When people meet me, they always seem a bit disappointed and say, “but you’re so normal”. I never know what people were expecting. And I am quite cheerful. I like humour and silliness, that’s something I respond to in life. So maybe the photography is a way for me to work through the feelings of anxiety that everyone has. I don’t see it as a form of therapy, but maybe it’s an outlet.
You’ve started working with video. Tell me about that?
Well I haven’t made many videos, I think five, it isn’t a lot. Technology makes video so easy and the quality’s good and I find working with subtle elements of movement interesting. I do think in terms of still images, so my video has those qualities to them, they’re really moving still images with sound. And sometimes I think images work better as still images rather than moving.
I do enjoy making videos, but the challenges are different. I’ve ideas for more elaborate videos but they require more of a team and a bigger production and I don’t know if I’m ready for that yet. It’s a different way of working and I do like doing things myself. For my photography I use a makeup artist and sometimes an assistant, but generally I don’t like a big production. I like to keep it quite low key, and some of the video ideas I have are a bit extravagant for what I’m able to do at the moment. I think it’s something that might evolve more gradually over time.
Sound can really change the way something comes across. I often experiment with soundtracks and they make the work very different. It’s quite interesting how you can shape something with sound. I buy royalty-free soundtracks from sound libraries and a lot of them are used by corporate clients for informercials and in-house training videos. And I like that. I like that muzak approach to sound, that it’s a little bit generic, and that it might pop up elsewhere. Quite bland corporate material.
That fits with your interest in the fetishization of consumer goods.
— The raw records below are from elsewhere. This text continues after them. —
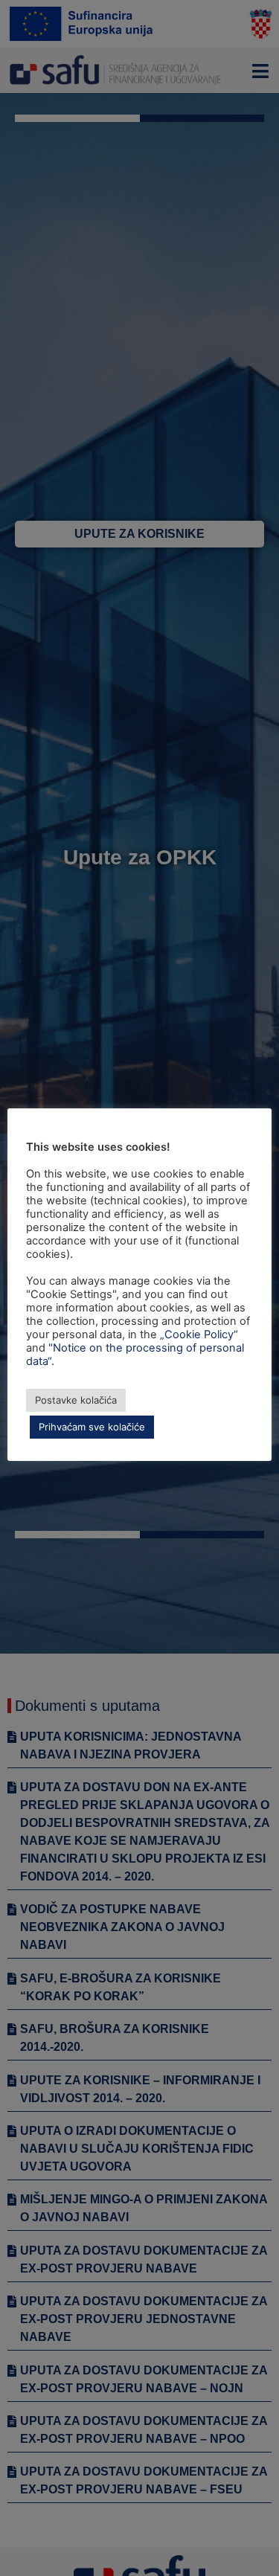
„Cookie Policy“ (199, 1334)
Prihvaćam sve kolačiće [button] (92, 1427)
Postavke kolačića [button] (76, 1400)
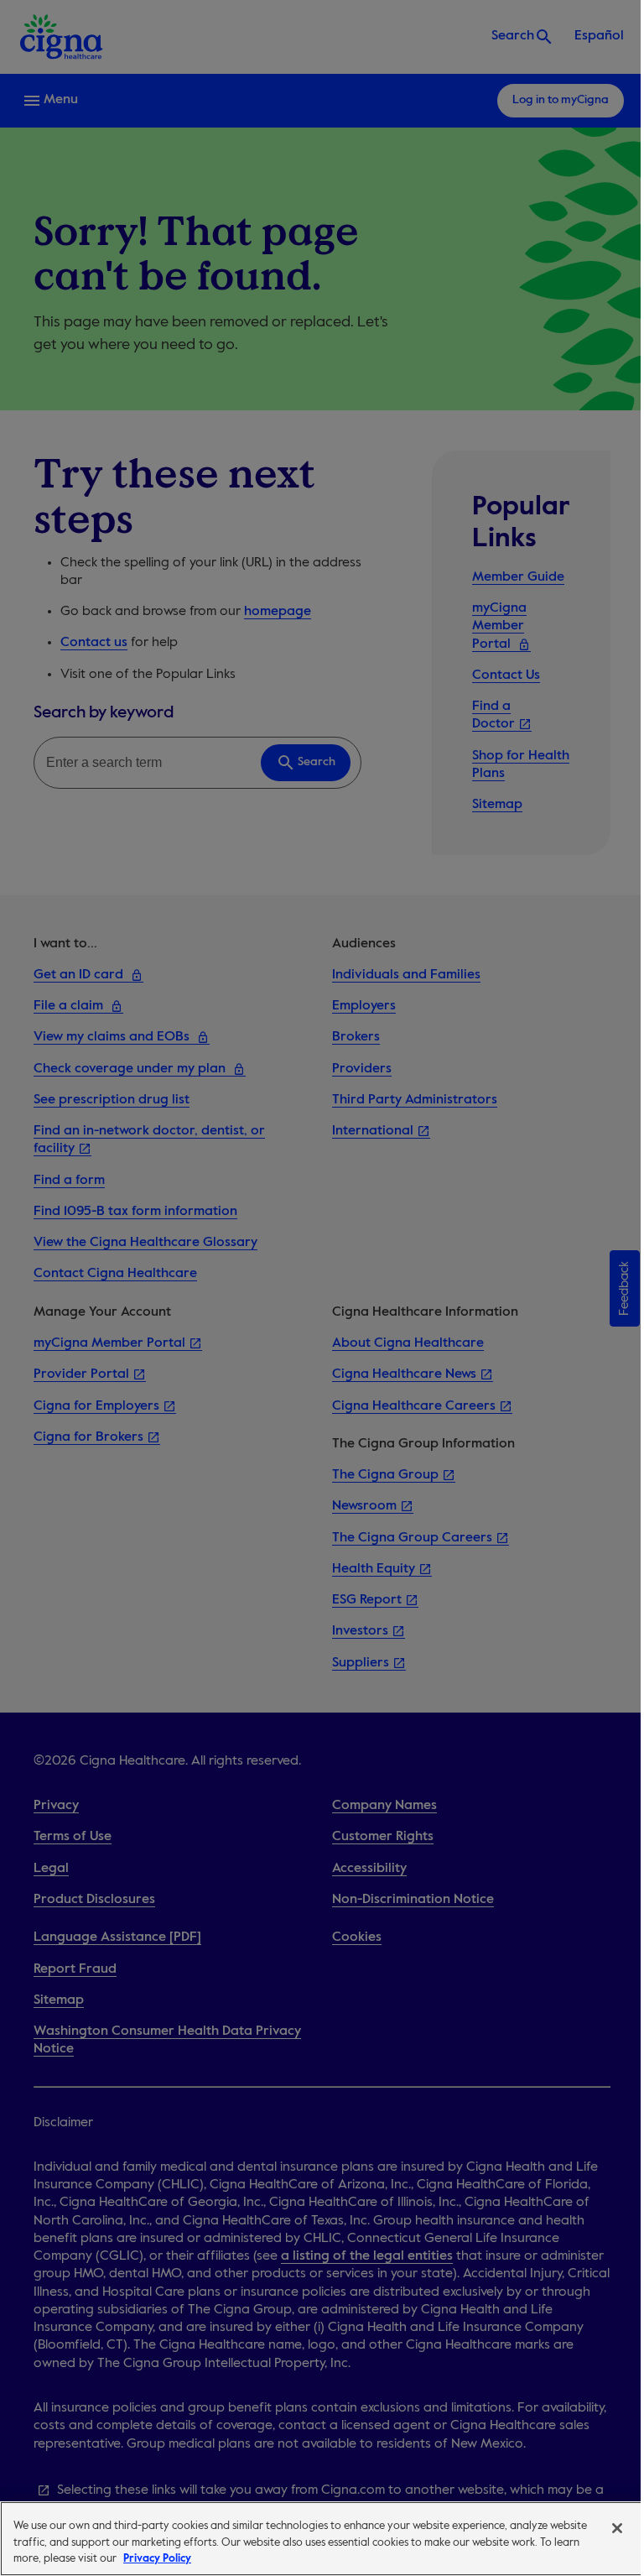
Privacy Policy (157, 2558)
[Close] (617, 2528)
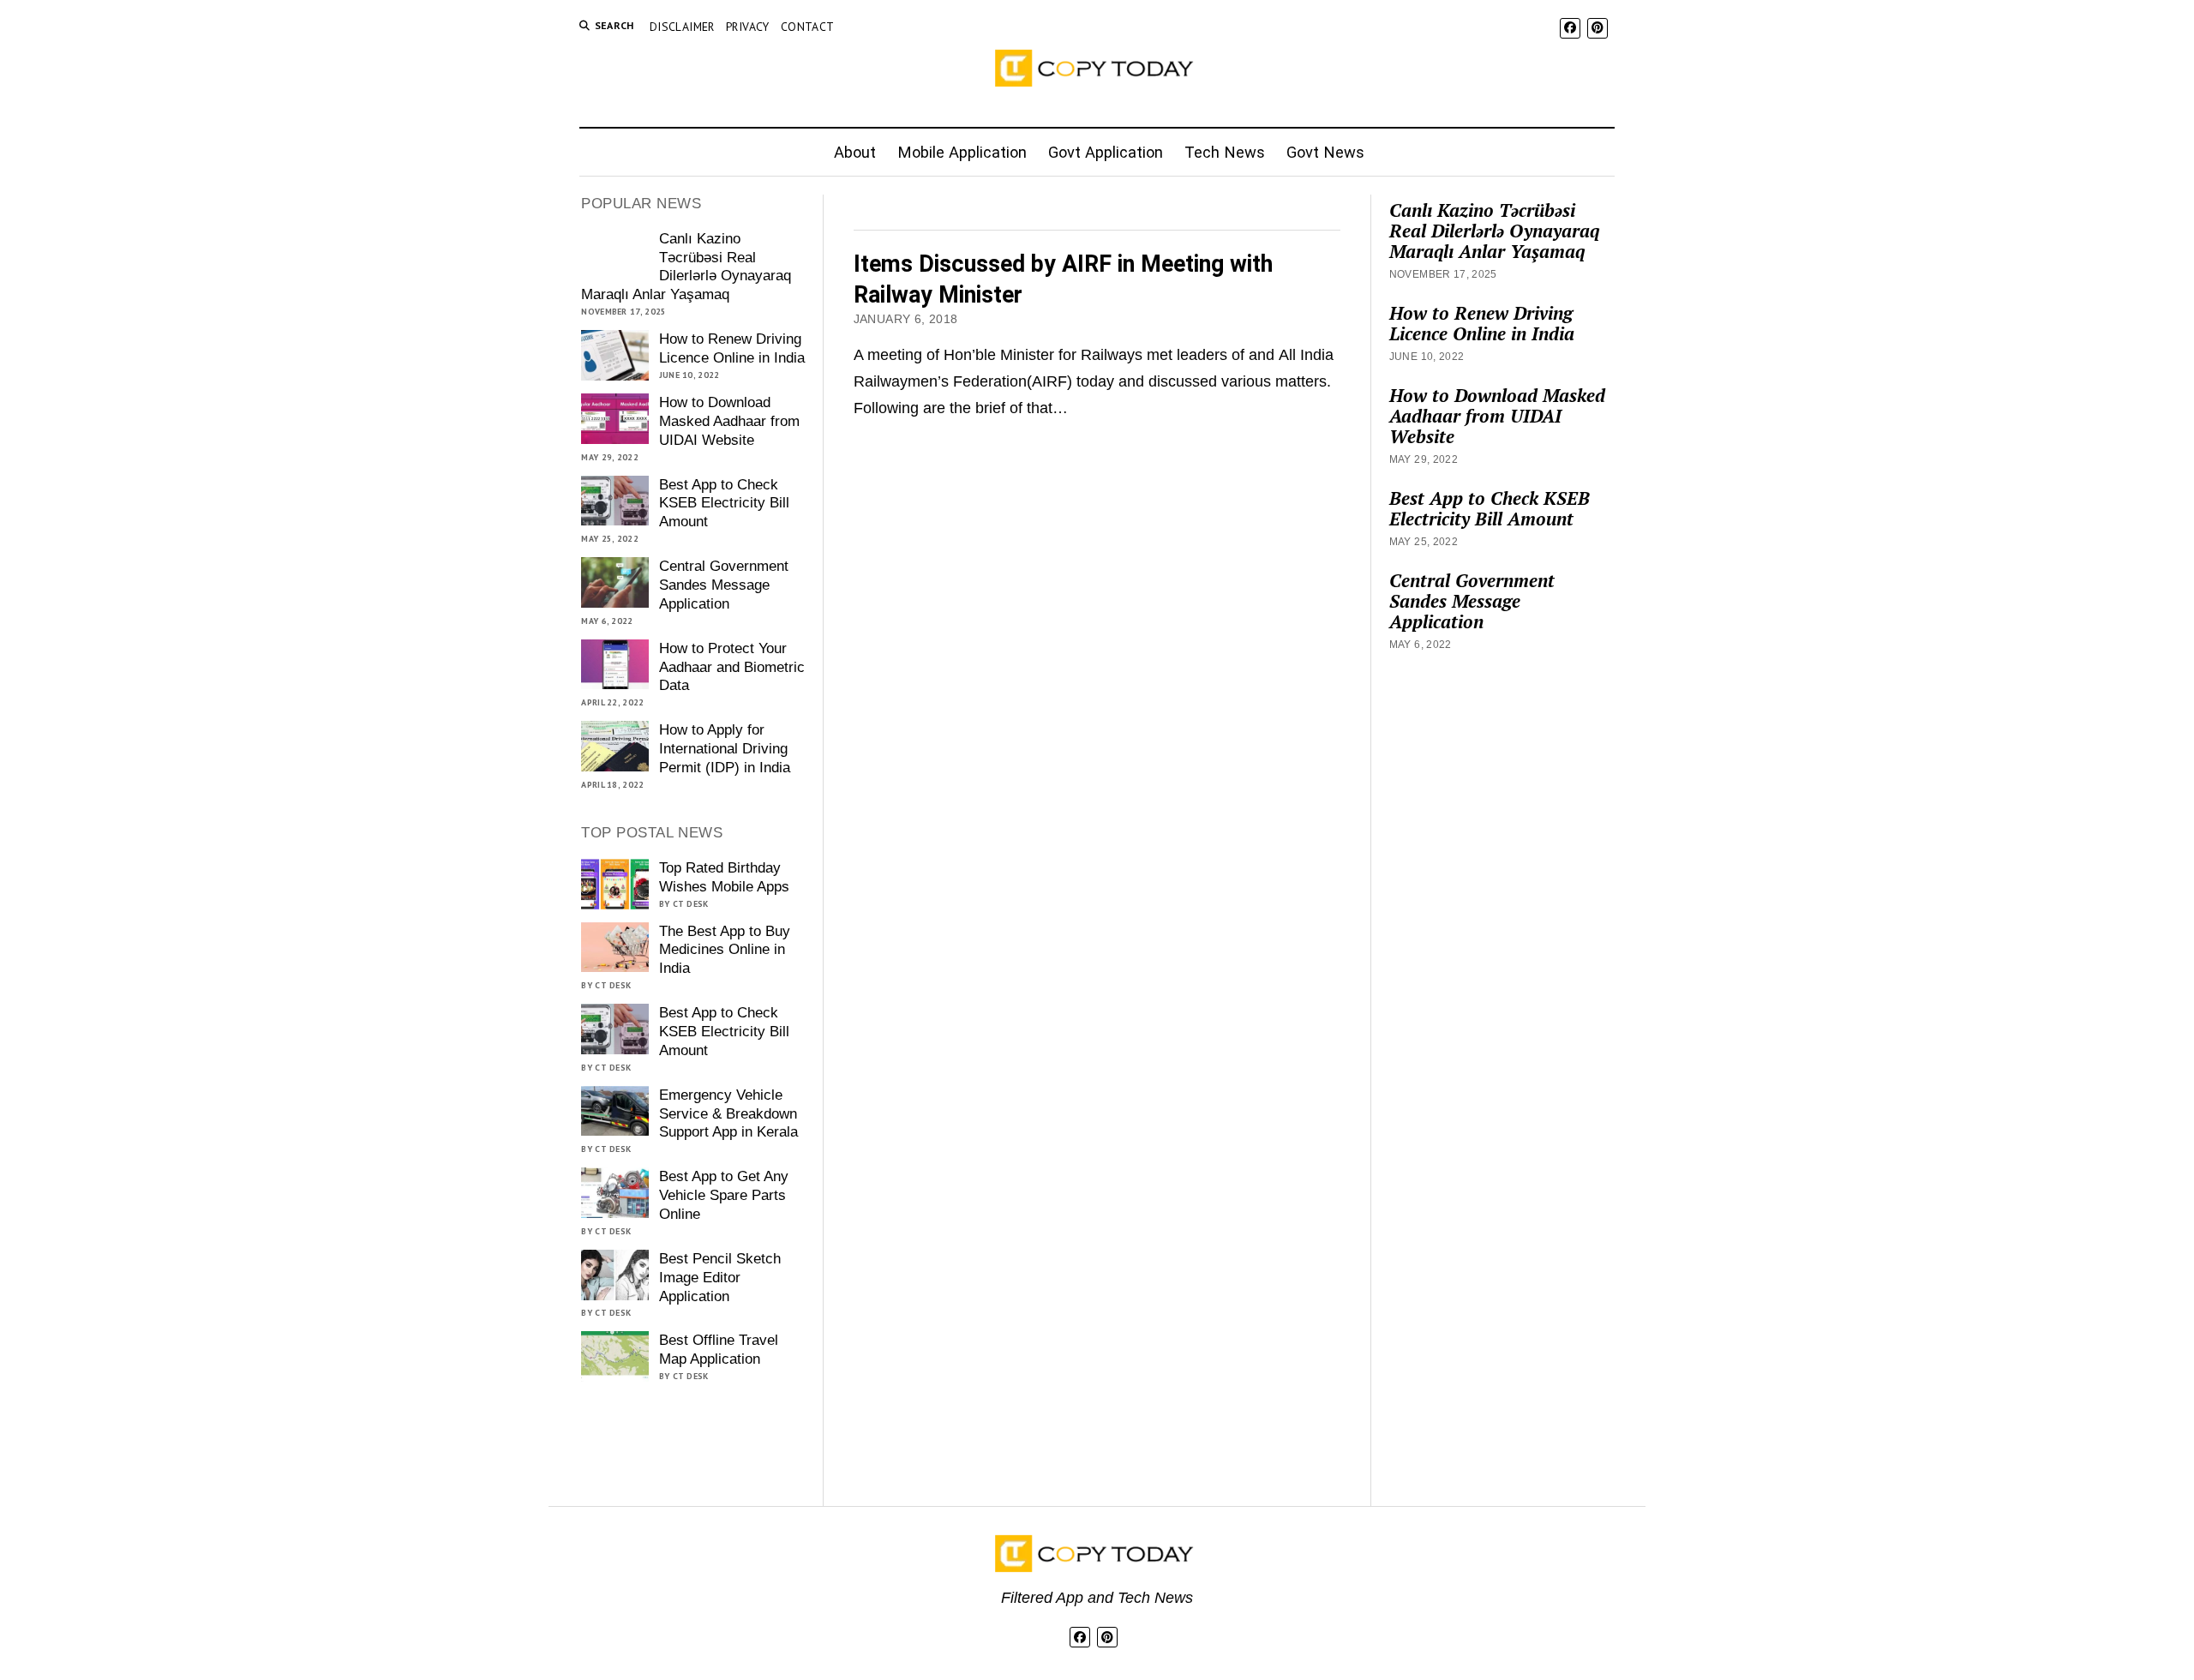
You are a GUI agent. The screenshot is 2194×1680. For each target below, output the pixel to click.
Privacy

Yes. I’m interested in those things. I go to shopping malls just to look. Products and the way they’re presented interest me. When I was a child, I used to go to Hannah’s shoe shop in Takapuna with my mum on Thursday nights. There were these girl’s shoes on display, and they were arranged a certain way, it was very tantalizing. These scraps and fragments of memories that I have appear in my work. And I remember as a kid the Swarovski crystal animals on their turntables going around in jewelers’ shop windows, and they were amazing, I remember being absolutely hypnotized by those. They were about $80 dollars apiece, which was a fortune, there was no way I was ever going to own one of those. I loved those. So, I use a lot of reflective glittery shiny things in my work now and I think that’s an homage to the Swarovski crystal animals.
Did you ever get to own one?
I got one for a wedding present. A cat.
And lastly, what does art mean to you and why does it matter?
I don’t spend a lot of time pondering what art means to me and why it matters. I make art because I’m compelled to.